Tu cuerpo sabe cuándo se acerca la muerte. Todo empieza en la nariz.

El sentido del olfato está directamente vinculado a áreas del cerebro asociadas con las emociones y la memoria. Por eso, un simple olor puede transportarnos instantáneamente a un recuerdo de la infancia, como el aroma de un pastel recién salido del horno.

 

Investigadores de la Universidad de Kent han explorado una hipótesis intrigante: ¿podría nuestro cerebro detectar inconscientemente ciertas moléculas vinculadas a las transformaciones biológicas del cuerpo?

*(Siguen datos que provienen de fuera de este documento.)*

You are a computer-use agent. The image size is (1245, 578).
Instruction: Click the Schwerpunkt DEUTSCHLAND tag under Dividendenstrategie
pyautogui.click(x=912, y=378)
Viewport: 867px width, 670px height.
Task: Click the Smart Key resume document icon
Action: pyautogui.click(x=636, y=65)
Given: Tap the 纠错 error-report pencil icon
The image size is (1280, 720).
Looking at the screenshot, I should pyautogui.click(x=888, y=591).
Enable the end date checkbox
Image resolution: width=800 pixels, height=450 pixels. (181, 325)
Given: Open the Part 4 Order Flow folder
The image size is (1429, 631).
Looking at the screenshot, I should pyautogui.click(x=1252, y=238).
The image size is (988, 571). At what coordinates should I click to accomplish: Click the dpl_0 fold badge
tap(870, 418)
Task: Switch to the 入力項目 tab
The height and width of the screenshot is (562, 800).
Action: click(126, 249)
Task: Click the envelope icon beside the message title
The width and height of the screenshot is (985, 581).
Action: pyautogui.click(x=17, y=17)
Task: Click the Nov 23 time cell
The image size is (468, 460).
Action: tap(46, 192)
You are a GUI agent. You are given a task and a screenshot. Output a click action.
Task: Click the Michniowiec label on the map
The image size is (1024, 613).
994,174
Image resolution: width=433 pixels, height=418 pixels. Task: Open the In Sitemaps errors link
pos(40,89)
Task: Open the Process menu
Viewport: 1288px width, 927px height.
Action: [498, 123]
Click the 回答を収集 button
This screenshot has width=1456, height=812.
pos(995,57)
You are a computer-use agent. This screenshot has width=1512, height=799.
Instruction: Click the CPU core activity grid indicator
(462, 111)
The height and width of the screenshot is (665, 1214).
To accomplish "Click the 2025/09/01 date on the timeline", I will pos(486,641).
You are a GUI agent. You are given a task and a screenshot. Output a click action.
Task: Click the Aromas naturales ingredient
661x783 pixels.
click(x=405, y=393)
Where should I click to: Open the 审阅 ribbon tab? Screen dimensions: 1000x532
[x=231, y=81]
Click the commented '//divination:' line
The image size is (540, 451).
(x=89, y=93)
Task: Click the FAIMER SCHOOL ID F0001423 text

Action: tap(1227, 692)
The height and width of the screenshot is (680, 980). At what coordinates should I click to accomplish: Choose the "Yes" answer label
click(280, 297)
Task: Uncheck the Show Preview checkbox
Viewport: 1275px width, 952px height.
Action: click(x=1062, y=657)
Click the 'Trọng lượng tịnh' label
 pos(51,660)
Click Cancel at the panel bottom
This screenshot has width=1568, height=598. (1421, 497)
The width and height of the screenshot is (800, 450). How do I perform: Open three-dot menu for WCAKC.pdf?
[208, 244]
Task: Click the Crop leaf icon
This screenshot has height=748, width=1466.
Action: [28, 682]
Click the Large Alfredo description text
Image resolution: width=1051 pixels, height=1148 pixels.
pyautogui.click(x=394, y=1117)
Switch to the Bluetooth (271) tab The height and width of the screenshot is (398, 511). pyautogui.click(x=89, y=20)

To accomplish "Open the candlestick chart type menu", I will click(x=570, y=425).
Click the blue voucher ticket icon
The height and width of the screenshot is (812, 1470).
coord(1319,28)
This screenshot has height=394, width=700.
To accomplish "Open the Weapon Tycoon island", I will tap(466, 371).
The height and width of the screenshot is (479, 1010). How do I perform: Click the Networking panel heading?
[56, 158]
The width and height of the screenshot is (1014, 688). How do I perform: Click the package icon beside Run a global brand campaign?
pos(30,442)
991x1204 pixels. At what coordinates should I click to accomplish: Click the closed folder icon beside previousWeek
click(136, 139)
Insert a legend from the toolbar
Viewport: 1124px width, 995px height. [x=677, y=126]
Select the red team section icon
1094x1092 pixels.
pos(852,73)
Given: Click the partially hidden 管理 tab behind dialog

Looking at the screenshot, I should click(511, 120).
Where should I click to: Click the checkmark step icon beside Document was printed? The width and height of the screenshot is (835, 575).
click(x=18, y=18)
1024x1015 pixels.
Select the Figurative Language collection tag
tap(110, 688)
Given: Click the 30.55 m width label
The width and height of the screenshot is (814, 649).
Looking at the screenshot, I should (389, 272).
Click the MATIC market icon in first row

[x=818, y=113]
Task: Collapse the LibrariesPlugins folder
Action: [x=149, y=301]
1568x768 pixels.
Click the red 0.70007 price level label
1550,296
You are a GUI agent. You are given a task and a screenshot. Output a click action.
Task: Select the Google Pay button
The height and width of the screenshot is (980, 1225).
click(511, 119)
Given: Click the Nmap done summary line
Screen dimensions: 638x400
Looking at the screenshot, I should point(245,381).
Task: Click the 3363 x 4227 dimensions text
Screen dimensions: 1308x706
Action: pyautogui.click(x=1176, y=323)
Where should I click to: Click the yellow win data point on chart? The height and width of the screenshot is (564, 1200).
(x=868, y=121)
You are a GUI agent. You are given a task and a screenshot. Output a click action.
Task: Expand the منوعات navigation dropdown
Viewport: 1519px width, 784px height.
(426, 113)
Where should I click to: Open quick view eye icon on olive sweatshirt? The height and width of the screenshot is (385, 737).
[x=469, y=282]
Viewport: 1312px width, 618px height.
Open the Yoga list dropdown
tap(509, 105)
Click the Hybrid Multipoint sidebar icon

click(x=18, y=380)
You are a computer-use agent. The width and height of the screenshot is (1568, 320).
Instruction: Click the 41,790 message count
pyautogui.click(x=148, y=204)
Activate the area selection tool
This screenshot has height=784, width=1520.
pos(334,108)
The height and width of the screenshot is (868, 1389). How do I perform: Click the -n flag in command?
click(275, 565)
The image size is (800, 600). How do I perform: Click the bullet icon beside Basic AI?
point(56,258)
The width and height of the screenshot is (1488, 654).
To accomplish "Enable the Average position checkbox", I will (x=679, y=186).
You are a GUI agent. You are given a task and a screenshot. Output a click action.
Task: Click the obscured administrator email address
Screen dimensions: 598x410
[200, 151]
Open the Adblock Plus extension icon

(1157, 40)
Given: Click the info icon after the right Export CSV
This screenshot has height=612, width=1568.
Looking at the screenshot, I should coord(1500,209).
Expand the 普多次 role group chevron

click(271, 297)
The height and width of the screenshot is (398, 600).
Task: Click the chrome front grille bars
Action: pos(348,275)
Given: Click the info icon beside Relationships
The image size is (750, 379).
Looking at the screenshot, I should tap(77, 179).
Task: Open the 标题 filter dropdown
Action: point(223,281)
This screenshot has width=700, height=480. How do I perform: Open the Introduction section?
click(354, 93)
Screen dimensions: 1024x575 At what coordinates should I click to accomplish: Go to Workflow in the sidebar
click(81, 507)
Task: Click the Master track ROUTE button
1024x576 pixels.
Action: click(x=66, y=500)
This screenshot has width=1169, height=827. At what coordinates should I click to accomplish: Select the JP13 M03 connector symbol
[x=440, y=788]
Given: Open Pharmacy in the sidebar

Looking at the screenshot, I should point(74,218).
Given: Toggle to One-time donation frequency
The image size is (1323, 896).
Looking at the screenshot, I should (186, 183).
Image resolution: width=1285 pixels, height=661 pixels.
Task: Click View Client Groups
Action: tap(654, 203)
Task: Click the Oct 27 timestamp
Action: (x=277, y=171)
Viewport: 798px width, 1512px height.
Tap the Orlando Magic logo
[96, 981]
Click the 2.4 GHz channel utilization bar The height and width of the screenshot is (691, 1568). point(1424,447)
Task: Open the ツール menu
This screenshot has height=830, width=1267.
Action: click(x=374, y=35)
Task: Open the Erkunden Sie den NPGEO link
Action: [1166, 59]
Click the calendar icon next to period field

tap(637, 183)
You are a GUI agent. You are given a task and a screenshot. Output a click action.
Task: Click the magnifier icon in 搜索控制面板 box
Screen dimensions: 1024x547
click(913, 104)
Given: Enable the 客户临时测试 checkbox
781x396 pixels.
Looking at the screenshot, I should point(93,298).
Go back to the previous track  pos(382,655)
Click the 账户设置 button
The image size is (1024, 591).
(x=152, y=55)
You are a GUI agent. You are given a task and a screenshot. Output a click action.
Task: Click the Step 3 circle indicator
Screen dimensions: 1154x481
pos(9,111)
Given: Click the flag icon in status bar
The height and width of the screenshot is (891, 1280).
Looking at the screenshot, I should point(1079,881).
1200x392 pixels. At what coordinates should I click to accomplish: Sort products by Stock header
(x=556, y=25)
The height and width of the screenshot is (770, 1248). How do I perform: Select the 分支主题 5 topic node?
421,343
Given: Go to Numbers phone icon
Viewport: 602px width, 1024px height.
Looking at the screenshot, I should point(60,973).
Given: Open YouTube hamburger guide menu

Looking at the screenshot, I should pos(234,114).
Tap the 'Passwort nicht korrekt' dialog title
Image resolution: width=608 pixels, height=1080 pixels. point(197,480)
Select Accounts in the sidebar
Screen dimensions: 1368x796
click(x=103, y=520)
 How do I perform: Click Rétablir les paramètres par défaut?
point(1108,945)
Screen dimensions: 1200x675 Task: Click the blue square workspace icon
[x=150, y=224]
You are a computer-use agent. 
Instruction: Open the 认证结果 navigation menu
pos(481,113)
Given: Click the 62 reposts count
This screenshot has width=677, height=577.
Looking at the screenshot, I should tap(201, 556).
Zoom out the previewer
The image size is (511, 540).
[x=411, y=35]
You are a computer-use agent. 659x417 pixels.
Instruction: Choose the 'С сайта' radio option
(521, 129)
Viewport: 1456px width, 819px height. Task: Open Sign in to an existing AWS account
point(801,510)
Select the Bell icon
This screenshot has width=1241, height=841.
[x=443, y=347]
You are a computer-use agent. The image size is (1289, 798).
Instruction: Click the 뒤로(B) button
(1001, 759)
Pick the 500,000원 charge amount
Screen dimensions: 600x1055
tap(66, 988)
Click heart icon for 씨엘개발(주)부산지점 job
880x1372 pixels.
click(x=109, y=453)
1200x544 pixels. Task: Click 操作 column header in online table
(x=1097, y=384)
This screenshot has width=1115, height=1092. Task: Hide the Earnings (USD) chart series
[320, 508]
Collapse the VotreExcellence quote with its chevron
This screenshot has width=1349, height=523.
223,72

El psicólogo Arnaud Wisman y su equipo realizaron experimentos con una sustancia llamada putrescina, que se produce naturalmente durante ciertos procesos corporales. Los participantes expuestos a este olor, sin saber qué era, mostraron reacciones emocionales específicas, a menudo asociadas con una leve incomodidad o un mayor estado de alerta.

Un punto importante: los voluntarios no vincularon conscientemente el evento con un peligro específico. Parecía que su subconsciente reaccionó primero.

Intuición o simple sensibilidad biológica?

¿Significa esto que el cuerpo lo sabe todo de antemano? No exactamente. Los investigadores sugieren una sensibilidad biológica. Nuestro cuerpo capta constantemente información minúscula: variaciones hormonales, cambios fisiológicos, olores imperceptibles.

El cerebro analiza estos datos a una velocidad asombrosa. Lo que llamamos «intuición» a veces podría ser el resultado de la integración de estas microseñales sin nuestra consciencia.

Es comparable a la sensación de que se acerca una tormenta incluso antes de ver las nubes: el aire cambia, la presión atmosférica evoluciona y nuestro cuerpo lo registra.